• [WORK INSTRUCTIONS] Copy down each of the items below word for word, leaving nothing out and changing nothing.

• [AVAILABLE DATA]
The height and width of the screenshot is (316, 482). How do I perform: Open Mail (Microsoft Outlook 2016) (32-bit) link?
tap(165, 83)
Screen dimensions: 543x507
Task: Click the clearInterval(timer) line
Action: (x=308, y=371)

• [CORRECT RESPONSE]
The height and width of the screenshot is (316, 482). How do I perform: Open Mail (Microsoft Outlook 2016) (32-bit) link?
tap(165, 83)
Screen dimensions: 543x507
Task: Click the clearInterval(timer) line
Action: (x=308, y=371)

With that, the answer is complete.